Copy each of the records below word for word, keeping every line as it is.
_____
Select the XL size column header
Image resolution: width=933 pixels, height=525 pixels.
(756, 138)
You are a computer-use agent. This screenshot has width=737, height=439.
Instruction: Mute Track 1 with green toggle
_____
> EXPECTED ANSWER:
Select the XL size column header
Image resolution: width=933 pixels, height=525 pixels.
(756, 138)
You are a computer-use agent. This screenshot has width=737, height=439.
Instruction: Mute Track 1 with green toggle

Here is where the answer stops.